Rethinking their data pipeline opened the door for DoubleDown to do things not possible before, from giving analysts immediate access to data from new product releases to enabling the business to make decisions based on data far faster. I’d encourage you to read more in the case study.

KIXEYE and Gaming Analytics on Snowflake

KIXEYE is a Snowflake customer who demonstrates how our customers are rethinking what technology they need to process and analyze non-traditional data. As mentioned in our recent press release, KIXEYE is an online gaming company that is using Snowflake to help them analyze game event data in support of ongoing experimentation with new features, functionalities and platforms.

Existing Systems Don’t Meet Current Needs

Gaming analytics is a great example of how data and analytics have changed in ways that don’t fit traditional data warehousing solutions, but that aren’t easy to solve with big data platforms like Hadoop either. The reasons that a traditional data warehouse wasn’t going to meet KIXEYE’s needs were similar to what we’re seeing at other gaming companies:

  • Their game event data (which is the largest share of their data) is created as JSON. Traditional relational data warehouses don’t handle JSON well if at all–either you transform the data before loading, which adds delays and makes your data pipeline fragile, or you load the data into an unoptimized data type and pay a performance penalty every time you access it.
  • They needed to allow access to data at multiple stages of refinement. Their data scientists want access to raw data as quickly as possible, while other analysts want more refined data that can be accessed with visualization and BI tools. Since a traditional data warehouse is a repository for only refined data, it can’t support the full range of these needs by itself.

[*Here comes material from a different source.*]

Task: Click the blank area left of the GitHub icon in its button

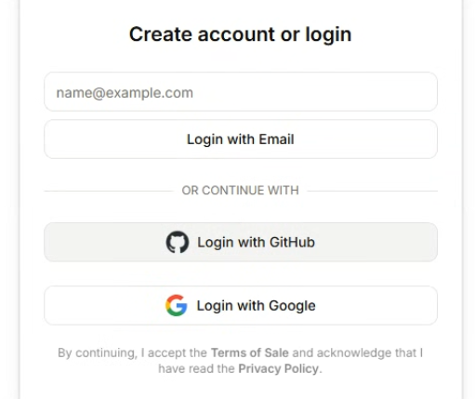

KIXEYE wasn’t unique in initially using Hadoop to store, process, and analyze their semi-structured data. Although Hadoop is great for many things (e.g. machine learning algorithms, unstructured data storage), what KIXEYE and a lot of other companies have realized is that it wasn’t designed for fast SQL analytics. Trying to use it to support that adds a lot of latency and complexity, let alone the challenge in finding skilled people to keep the system up and running.

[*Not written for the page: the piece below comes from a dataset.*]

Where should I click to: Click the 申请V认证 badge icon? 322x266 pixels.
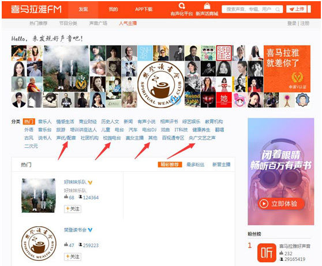(297, 77)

One System for Storing and Analyzing JSON Data

That’s why gaming analytics is an area where Snowflake is getting a lot of interest. To them, the fact that with Snowflake you can load JSON data as is without transformation or flattening and without needing to define a fixed schema, but still get great performance on queries of that data in a SQL engine is a huge win. Josh McDonald from KIXEYE said it best: “I can’t say enough about how fantastic the native JSON support is. I’ve never actually seen anything that worked until now. My analysts are really happy about this.” Not needing to have staff focused on implementing and maintaining the system makes Snowflake even more compelling.

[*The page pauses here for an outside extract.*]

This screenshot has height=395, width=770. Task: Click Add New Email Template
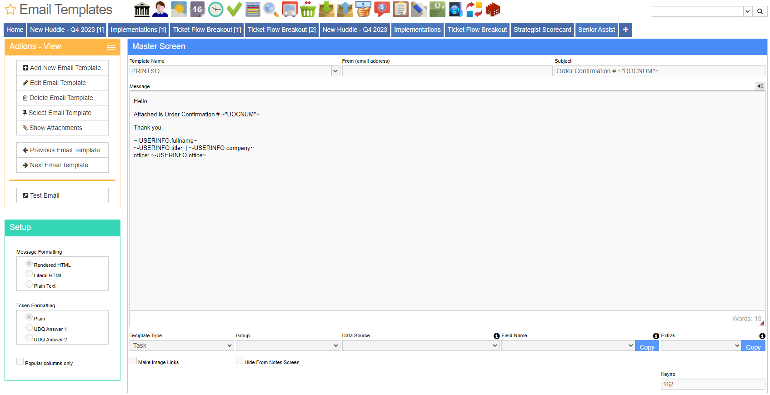(x=62, y=68)
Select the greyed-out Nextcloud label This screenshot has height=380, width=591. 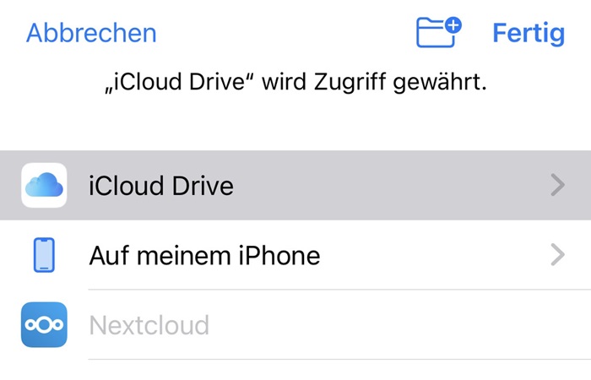149,325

I encourage you to take a look at our case study on KIXEYE to learn more about how KIXEYE is using Snowflake. Our recent webinar with DoubleDown Interactive is another great example of a gaming company taking advantage of Snowflake to help them get easier access to data and faster analysis of that data.

At the end of the day, gaming companies like KIXEYE want to focus on developing the best possible games while optimizing revenue. Implementing and maintaining complex data infrastructure shouldn’t get in the way of doing that.